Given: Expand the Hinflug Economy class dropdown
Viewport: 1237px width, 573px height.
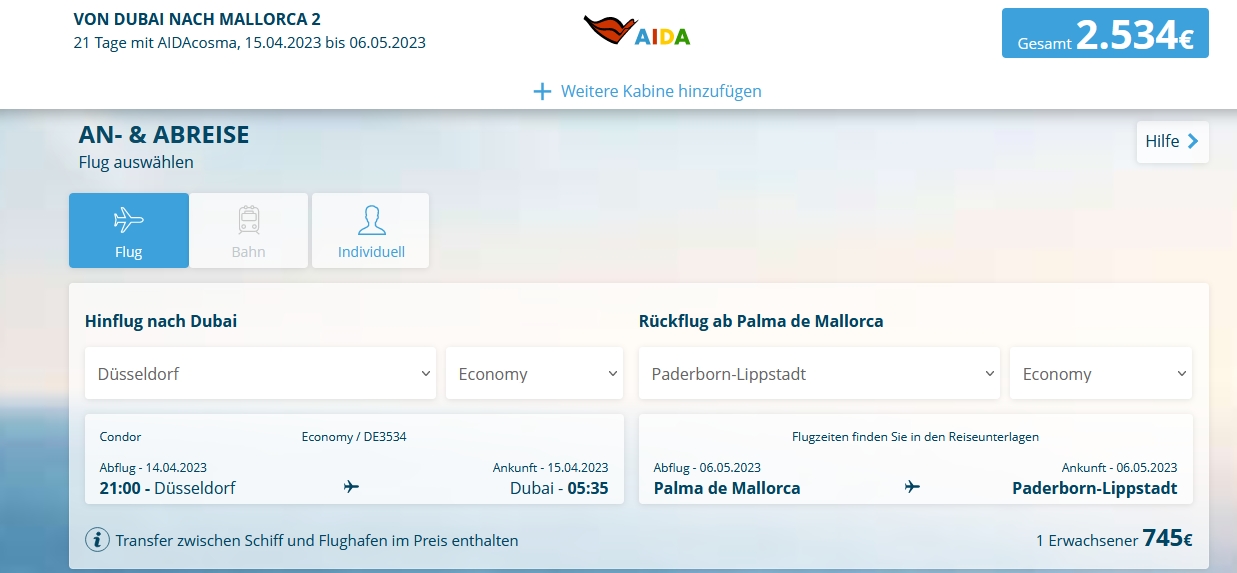Looking at the screenshot, I should 534,373.
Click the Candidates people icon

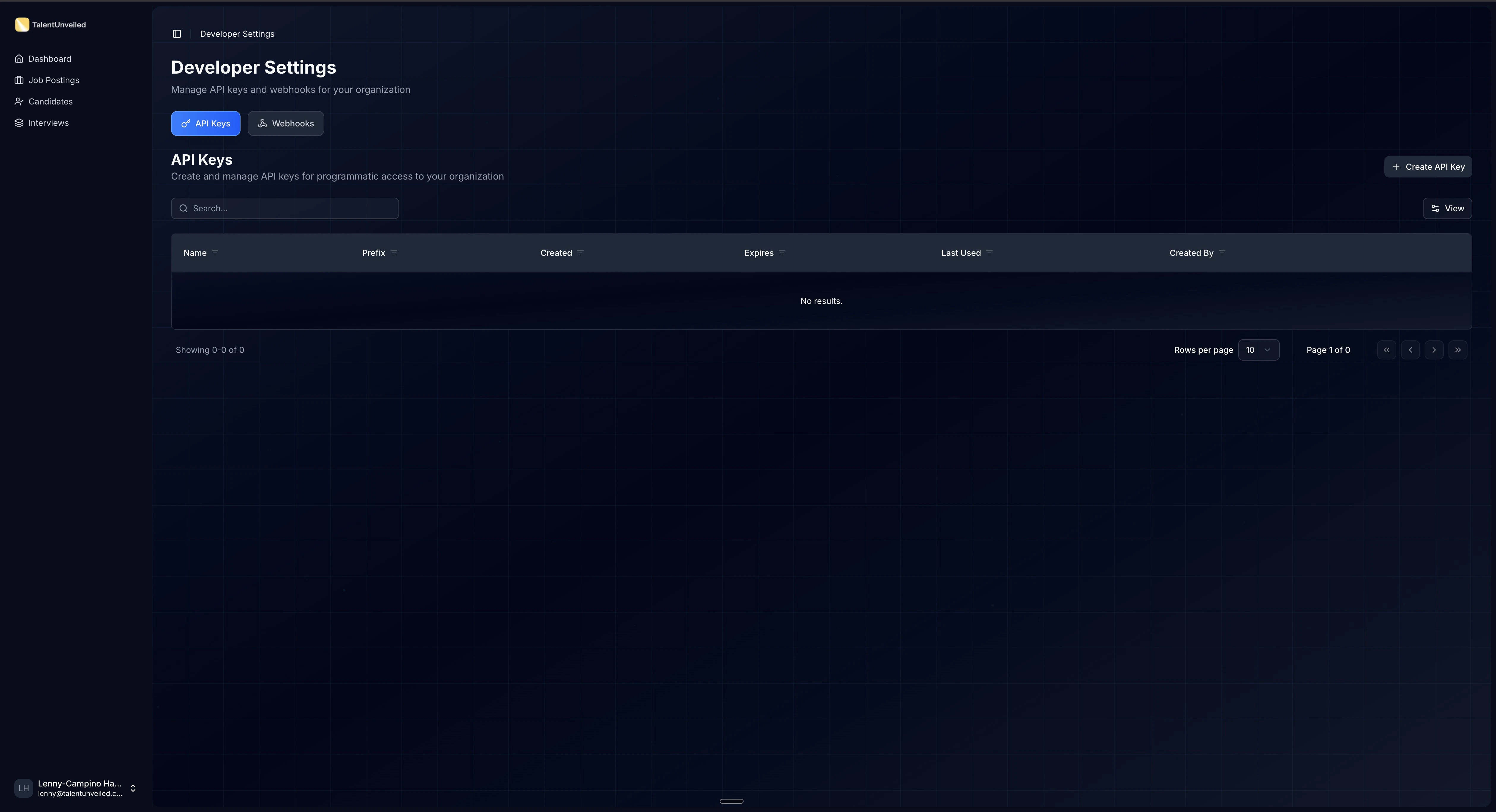[19, 101]
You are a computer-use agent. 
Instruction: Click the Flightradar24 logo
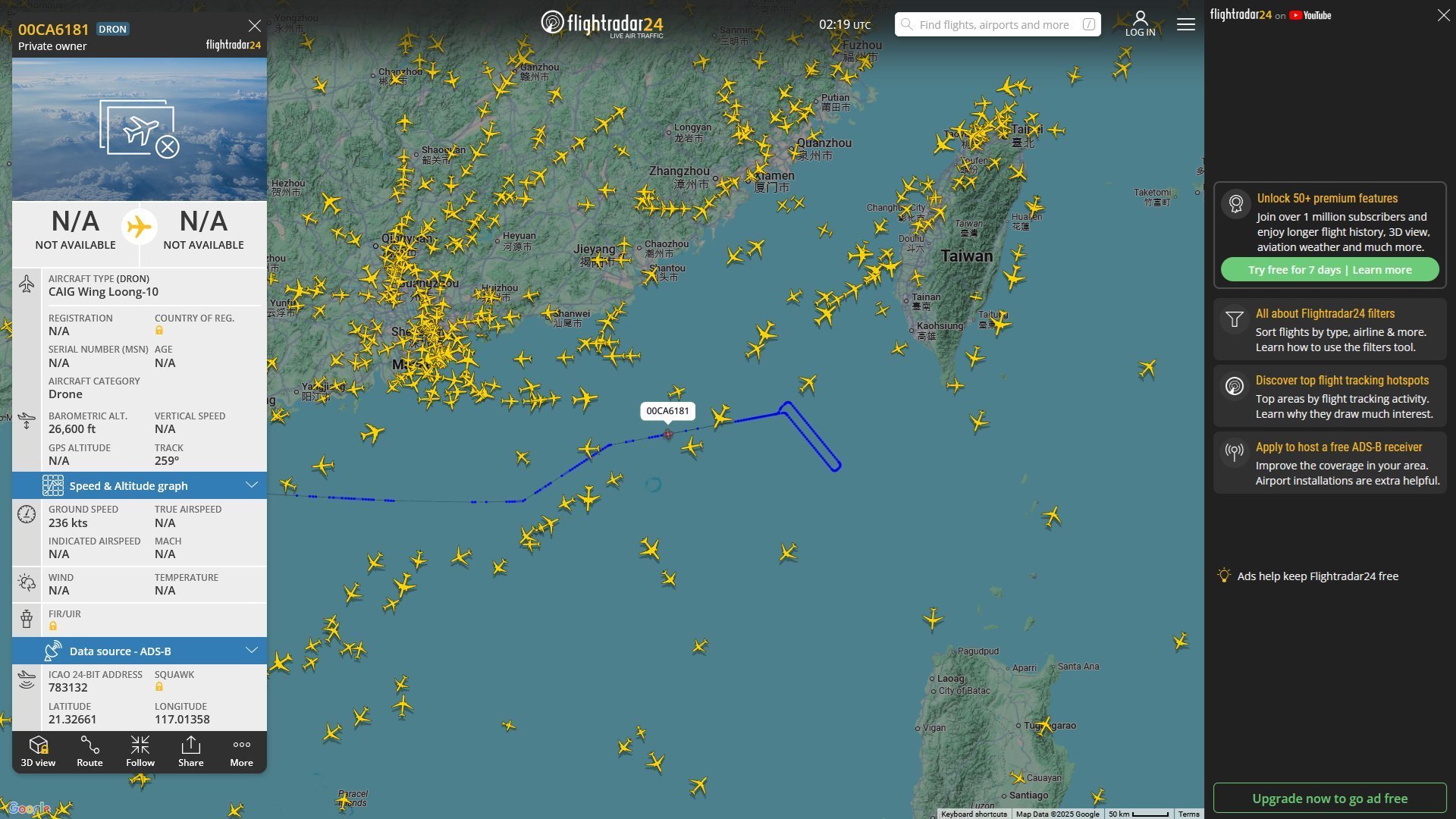[602, 24]
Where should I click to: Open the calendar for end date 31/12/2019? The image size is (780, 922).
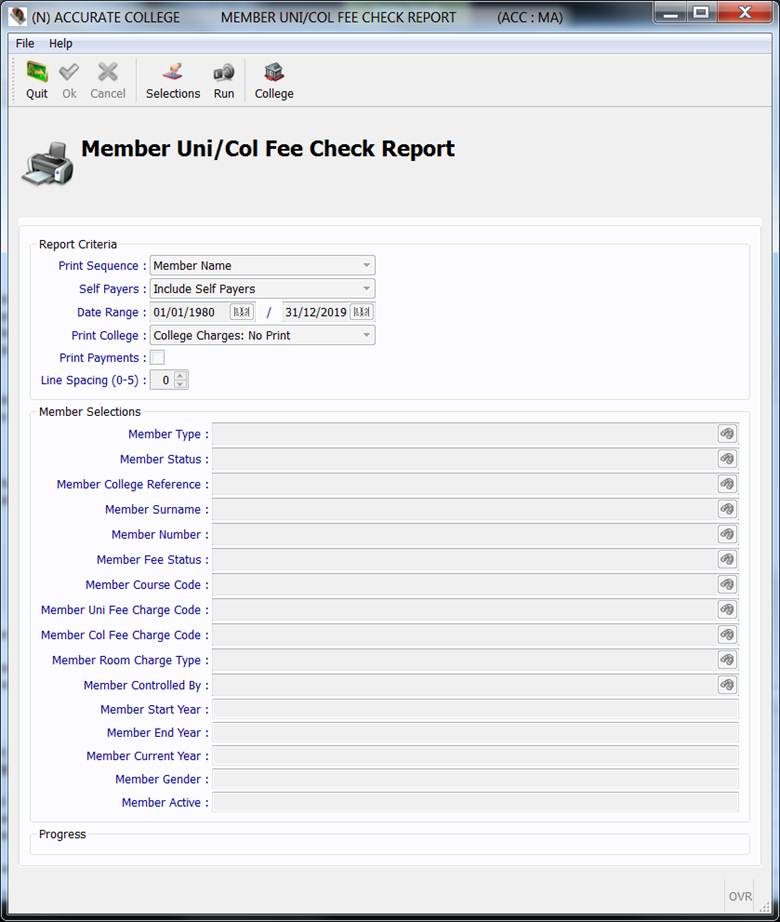[x=362, y=312]

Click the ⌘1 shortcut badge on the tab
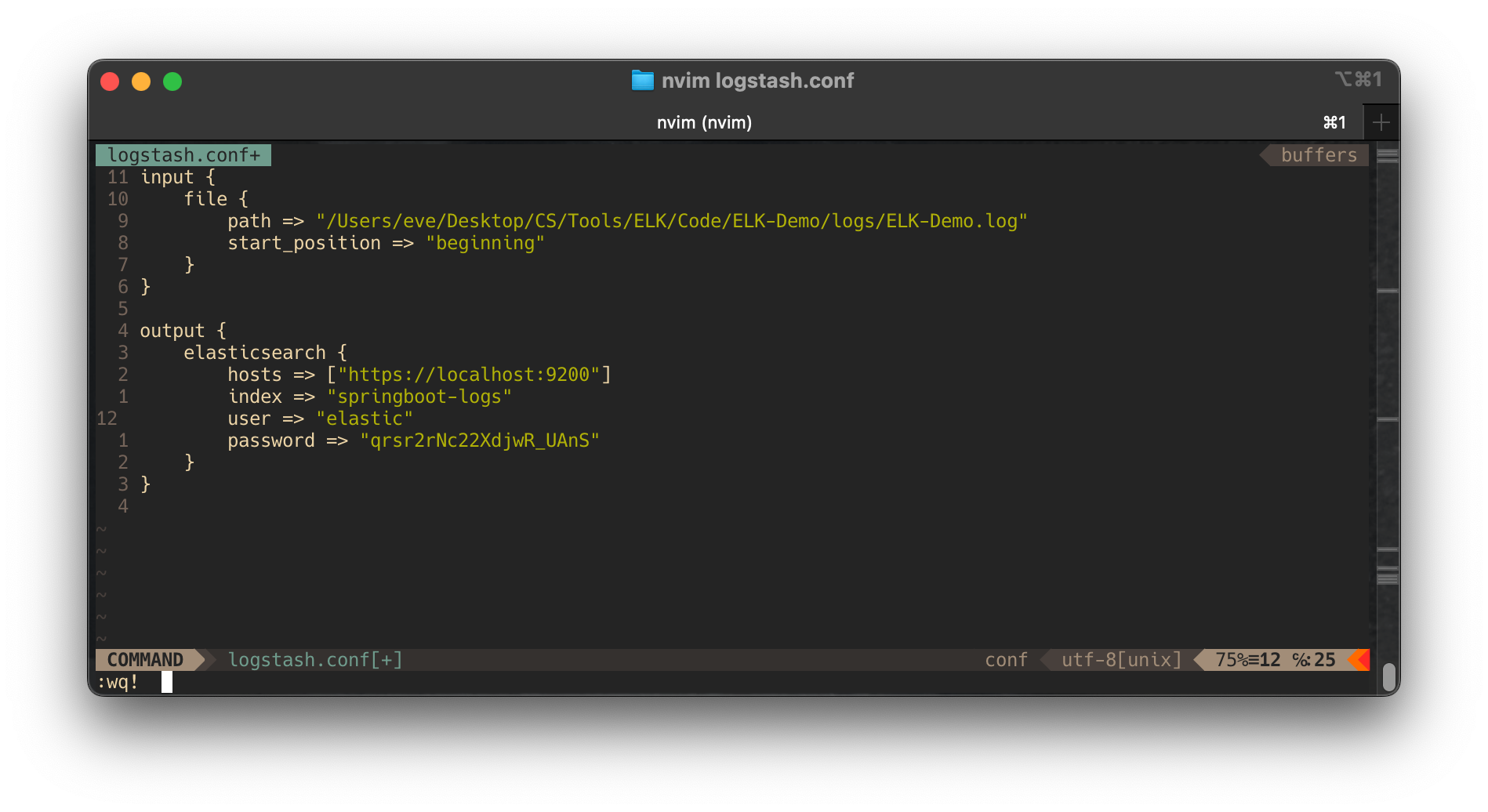tap(1333, 122)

*Problem requirements*.
Render all of the items above as a two-column CSV with the headers text and answer. Put each item's wording and its answer in one quoted field each, with line breaks turned into spaces, and leave out the pictures.

*Response below*.
text,answer
"Given: Expand the Hinflug Economy class dropdown Viewport: 1237px width, 573px height.","Looking at the screenshot, I should 534,373."
"Click the Candidates people icon","[19, 101]"
"You are a computer-use agent. Instruction: Click the Flightradar24 logo","[602, 24]"
"Where should I click to: Open the calendar for end date 31/12/2019? The image size is (780, 922).","[x=362, y=312]"
"Click the ⌘1 shortcut badge on the tab","tap(1333, 122)"